On September 1, launched a $2.5 million project called "Open Exploration of Vertebrate Diversity in 3D" or as many scientists know it - the “scan-all-vertebrates” project. 

Sponsored by the National Science Foundation, spearheaded by the University of Florida and main researcher David Blackburn, a herpetologist at the Florida Museum of Natural History in Gainesville, the project will be a collaboration between 16 universities and museums across the U.S. and will continue for four years. The result will be a free and open online database of 3-D scans revealing the internal anatomy of more than 20,000 vertebrate species.

 

"The vision is to get specimens off a shelf, into as many hands as possible, and into the context of big-scale research questions," Blackburn says for Science.

The project will set up a network of digitization centers across the U.S., where fluid-reserved specimens, with their innards intact, will be brought in from museums and scanned. 

Smaug_vandami

Smaug barbentonensis / Florida Museum of Natural History / Ed Stanley

The researchers will use x-ray computed tomography (CT) scanning to generate high-resolution digital anatomical data. Some of the species will also undergo a dyeing treatment to boost the contrast on soft tissues and provide clear views of the muscles, circulatory system and brain. 


Details of internal anatomy / Florida Museum of Natural History / Ed Stanley, David Blackburn

The scans will be hosted on MorphoSource - an on-line platform for 3-D data of biological specimens. Upgrades in the interface and functionality will improve the users’ capacity to explore the media and conduct scientific studies with it, as well as engage educators and students.

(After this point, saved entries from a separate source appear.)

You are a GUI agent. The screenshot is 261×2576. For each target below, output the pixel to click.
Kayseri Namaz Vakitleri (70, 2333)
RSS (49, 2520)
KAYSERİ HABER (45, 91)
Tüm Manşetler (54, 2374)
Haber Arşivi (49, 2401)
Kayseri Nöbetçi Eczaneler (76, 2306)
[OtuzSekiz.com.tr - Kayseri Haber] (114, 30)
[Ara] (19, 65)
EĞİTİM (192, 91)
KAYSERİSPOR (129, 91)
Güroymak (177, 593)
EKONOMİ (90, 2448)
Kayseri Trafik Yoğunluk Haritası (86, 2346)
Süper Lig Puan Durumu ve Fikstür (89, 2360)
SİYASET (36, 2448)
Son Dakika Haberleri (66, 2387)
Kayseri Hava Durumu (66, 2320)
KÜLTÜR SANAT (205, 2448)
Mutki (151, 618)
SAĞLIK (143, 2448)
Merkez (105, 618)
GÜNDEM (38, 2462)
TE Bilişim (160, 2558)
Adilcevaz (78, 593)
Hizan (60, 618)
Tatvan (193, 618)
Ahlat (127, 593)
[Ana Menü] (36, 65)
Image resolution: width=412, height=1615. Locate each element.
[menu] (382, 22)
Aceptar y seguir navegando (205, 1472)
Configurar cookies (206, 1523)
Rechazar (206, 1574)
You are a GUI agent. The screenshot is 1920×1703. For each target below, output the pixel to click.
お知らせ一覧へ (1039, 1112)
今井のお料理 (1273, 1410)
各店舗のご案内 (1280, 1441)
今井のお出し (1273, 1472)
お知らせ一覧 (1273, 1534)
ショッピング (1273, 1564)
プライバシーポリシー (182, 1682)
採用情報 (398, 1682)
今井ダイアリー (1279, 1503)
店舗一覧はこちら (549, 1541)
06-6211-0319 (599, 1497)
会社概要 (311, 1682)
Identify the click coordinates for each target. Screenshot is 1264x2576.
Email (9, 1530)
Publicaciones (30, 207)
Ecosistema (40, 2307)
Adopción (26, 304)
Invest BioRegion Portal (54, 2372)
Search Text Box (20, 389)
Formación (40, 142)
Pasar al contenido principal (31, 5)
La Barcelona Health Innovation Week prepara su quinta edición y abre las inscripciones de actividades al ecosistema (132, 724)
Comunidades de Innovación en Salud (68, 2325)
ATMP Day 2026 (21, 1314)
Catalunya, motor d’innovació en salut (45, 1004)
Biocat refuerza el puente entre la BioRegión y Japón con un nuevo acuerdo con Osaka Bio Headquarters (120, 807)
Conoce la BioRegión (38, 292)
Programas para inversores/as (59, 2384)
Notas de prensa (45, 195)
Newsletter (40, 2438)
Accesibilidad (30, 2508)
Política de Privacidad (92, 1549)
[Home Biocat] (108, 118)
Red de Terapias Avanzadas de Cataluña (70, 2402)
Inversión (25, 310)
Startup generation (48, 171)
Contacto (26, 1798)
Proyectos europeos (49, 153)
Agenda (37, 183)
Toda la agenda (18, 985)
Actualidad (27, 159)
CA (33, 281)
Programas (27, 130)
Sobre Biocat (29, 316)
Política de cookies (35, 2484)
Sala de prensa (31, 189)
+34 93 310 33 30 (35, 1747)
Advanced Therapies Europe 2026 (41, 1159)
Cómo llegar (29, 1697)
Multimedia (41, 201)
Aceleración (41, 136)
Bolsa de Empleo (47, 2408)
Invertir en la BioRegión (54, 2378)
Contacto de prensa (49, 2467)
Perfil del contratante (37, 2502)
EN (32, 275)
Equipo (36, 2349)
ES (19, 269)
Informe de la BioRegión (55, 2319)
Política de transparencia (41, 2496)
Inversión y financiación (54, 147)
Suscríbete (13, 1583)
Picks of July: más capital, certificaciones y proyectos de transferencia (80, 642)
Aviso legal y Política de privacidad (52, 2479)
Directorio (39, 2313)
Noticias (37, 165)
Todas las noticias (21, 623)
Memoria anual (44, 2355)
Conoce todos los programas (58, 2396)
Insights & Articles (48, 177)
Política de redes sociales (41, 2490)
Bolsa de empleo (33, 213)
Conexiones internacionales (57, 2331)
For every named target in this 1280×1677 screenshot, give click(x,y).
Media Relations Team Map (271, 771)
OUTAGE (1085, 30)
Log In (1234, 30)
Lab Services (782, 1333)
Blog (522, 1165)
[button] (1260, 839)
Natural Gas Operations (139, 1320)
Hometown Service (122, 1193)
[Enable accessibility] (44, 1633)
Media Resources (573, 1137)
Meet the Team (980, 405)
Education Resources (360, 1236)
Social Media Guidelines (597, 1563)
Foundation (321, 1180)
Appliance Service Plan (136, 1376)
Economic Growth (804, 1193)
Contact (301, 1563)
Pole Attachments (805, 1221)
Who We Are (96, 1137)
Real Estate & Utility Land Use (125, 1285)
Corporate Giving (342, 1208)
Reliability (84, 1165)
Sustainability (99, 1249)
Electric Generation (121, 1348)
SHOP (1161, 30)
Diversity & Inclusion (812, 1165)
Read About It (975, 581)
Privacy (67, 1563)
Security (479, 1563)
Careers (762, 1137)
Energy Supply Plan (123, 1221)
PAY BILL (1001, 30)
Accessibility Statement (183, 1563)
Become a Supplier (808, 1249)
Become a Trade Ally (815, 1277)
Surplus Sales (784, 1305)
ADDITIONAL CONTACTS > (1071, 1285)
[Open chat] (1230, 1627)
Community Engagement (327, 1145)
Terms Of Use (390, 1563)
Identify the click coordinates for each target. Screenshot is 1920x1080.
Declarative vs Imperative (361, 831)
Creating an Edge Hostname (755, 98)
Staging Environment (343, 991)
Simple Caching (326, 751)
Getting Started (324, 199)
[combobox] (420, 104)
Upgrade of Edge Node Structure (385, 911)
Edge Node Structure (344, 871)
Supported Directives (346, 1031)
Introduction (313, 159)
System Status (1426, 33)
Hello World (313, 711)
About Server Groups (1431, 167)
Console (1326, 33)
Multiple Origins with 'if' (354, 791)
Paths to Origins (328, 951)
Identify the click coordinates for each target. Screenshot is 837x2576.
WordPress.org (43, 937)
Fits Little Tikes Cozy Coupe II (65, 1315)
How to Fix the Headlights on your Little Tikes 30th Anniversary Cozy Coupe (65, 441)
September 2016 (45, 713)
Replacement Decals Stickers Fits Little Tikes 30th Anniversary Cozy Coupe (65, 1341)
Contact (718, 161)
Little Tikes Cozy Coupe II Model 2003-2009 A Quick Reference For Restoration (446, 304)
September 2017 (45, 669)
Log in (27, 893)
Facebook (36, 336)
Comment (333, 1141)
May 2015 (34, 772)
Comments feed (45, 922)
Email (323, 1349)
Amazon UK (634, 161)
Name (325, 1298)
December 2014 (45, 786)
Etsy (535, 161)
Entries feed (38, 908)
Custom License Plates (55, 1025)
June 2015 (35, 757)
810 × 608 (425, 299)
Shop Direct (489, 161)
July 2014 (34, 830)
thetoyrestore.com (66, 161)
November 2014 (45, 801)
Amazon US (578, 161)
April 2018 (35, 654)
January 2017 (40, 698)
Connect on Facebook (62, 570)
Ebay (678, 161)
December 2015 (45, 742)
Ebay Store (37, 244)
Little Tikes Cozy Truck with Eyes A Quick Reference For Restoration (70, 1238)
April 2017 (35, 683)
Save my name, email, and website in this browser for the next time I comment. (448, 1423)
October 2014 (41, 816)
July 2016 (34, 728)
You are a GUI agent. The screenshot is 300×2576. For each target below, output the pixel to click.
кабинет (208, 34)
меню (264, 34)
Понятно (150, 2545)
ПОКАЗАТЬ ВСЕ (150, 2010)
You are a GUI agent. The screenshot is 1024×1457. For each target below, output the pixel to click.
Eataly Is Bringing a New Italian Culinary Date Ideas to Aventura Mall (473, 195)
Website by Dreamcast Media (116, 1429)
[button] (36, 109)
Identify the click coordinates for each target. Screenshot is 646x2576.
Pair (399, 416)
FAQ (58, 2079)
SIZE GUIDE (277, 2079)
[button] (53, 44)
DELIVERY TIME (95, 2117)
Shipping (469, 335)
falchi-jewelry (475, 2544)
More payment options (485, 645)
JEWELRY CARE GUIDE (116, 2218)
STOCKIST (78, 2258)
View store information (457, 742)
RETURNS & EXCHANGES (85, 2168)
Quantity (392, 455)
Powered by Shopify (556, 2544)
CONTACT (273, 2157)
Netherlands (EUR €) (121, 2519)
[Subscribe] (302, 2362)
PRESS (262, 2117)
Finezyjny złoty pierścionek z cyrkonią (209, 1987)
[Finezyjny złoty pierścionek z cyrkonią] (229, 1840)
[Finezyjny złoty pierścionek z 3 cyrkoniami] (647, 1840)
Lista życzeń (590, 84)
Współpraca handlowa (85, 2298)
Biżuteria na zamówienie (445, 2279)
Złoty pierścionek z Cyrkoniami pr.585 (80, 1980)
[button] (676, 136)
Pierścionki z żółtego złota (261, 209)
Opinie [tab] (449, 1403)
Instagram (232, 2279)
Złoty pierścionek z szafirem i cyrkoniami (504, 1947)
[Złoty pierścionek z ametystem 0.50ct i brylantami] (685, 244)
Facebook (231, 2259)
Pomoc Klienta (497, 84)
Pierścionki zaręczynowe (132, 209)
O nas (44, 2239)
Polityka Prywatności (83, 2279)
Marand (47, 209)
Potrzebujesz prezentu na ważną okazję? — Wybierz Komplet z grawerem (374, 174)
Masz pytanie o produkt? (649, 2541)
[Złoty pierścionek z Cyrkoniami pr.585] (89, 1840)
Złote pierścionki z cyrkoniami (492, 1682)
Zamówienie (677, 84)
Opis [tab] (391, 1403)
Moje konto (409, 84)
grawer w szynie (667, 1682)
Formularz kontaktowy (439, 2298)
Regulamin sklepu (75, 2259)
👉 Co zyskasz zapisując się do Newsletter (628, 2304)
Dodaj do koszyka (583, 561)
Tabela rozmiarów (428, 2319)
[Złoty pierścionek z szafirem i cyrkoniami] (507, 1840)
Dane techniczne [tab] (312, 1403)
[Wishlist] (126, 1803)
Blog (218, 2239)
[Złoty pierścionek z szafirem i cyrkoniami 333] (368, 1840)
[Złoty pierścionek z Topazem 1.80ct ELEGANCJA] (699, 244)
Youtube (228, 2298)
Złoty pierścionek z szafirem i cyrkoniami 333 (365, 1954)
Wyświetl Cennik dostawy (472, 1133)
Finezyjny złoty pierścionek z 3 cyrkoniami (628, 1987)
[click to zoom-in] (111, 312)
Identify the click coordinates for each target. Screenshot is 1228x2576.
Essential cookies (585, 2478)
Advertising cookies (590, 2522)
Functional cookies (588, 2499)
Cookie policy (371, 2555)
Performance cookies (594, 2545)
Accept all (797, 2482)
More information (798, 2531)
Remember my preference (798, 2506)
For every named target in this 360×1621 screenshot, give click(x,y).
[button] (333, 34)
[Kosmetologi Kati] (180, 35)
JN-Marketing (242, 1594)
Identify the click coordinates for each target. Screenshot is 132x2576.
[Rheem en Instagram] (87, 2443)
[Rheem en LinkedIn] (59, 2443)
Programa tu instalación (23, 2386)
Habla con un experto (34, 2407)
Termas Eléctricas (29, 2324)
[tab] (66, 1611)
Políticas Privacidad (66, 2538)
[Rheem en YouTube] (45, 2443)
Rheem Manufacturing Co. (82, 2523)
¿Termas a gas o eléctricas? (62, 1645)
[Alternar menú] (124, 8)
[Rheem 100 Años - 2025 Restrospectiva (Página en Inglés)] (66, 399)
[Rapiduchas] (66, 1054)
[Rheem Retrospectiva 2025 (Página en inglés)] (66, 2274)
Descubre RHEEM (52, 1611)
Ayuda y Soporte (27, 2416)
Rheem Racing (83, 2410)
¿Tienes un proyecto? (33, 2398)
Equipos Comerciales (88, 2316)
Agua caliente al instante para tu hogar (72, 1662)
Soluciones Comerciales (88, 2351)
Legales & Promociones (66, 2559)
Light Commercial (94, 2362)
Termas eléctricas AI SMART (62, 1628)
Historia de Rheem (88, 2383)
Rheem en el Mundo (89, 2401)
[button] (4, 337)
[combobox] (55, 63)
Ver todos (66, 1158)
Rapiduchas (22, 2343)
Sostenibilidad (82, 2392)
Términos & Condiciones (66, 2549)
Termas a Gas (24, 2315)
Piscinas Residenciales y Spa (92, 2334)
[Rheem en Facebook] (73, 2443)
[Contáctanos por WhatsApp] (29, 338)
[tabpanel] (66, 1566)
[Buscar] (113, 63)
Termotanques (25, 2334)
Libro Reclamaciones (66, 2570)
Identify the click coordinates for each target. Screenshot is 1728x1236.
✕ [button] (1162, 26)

The ultimate goal of the project is to catalyze research activity and help scientists integrate their work across various fields like taxonomy, evolution, developmental biology, comparative physiology, functional anatomy, paleontology, and ecology.

 

But this unique database can aid other disciplines as well. Science writes, for example, Cassandra Donatelli at Tufts University is using the 3-D models to help her design an energy-efficient robot for underwater exploration by mimicking the joints and movements of long and slender fish.

Lanthanotus

Lanthanotus boeneensis - the only living species in its family / Florida Museum of Natural History / Ed Stanley

As the Florida Museum wrote, announcing the news: “With virtual access to specimens, researchers could peel away the skin of a passenger pigeon to glimpse its circulatory system, a class of third-graders could determine a copperhead’s last meal, undergraduate students could 3-D print and compare skulls across a range of frog species and a veterinarian could prepare for a surgery on a giraffe at a zoo.”

… And a regular nerd could blissfully geek out for hours, searching for, let's say, anatomical similarities between Daenerys' dragons and various reptile species.